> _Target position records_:
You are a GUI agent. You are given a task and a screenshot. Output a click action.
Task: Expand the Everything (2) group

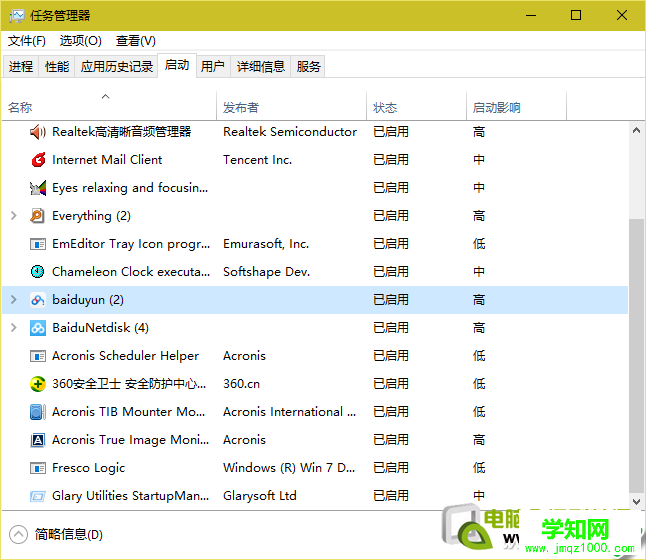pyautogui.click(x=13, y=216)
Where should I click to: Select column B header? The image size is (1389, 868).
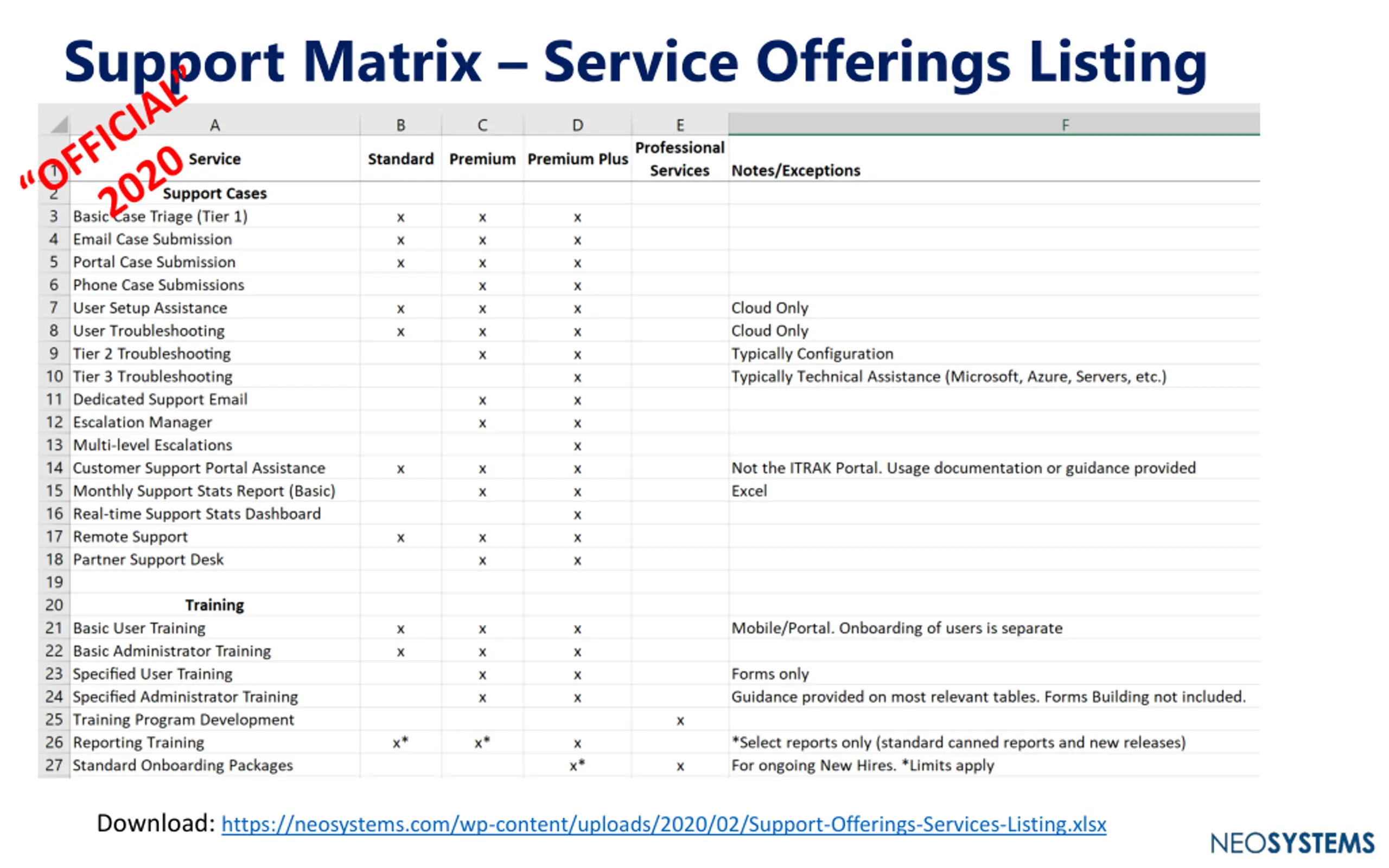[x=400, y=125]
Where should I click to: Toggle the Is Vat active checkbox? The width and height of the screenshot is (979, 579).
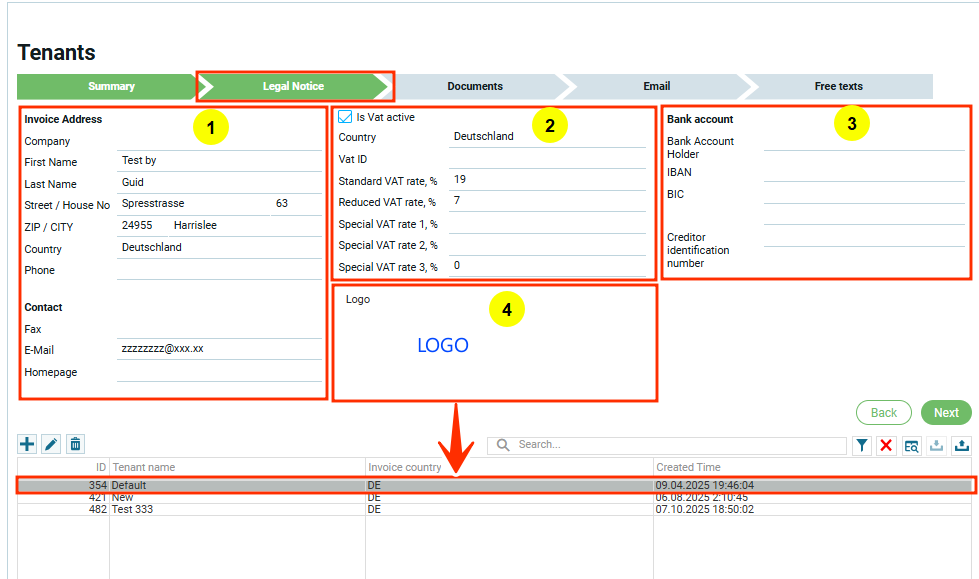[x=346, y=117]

* * *

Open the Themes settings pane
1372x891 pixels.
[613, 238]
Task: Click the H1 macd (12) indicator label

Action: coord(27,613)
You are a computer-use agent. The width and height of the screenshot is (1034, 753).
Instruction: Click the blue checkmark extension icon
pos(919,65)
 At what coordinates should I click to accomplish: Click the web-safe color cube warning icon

> _GIVEN EXERCISE_: Copy the lines from the one containing "You are a GUI" to the one containing "[x=346, y=117]", both included, word for word, omitting the pictures.

> _WRITTEN ANSWER_:
You are a GUI agent. You are given a task and a screenshot. Output a click action.
Task: Expand the Everything (2) group

pyautogui.click(x=13, y=216)
Where should I click to: Select column B header? The image size is (1389, 868).
[x=400, y=125]
Where should I click to: Toggle the Is Vat active checkbox? The width and height of the screenshot is (979, 579).
[x=346, y=117]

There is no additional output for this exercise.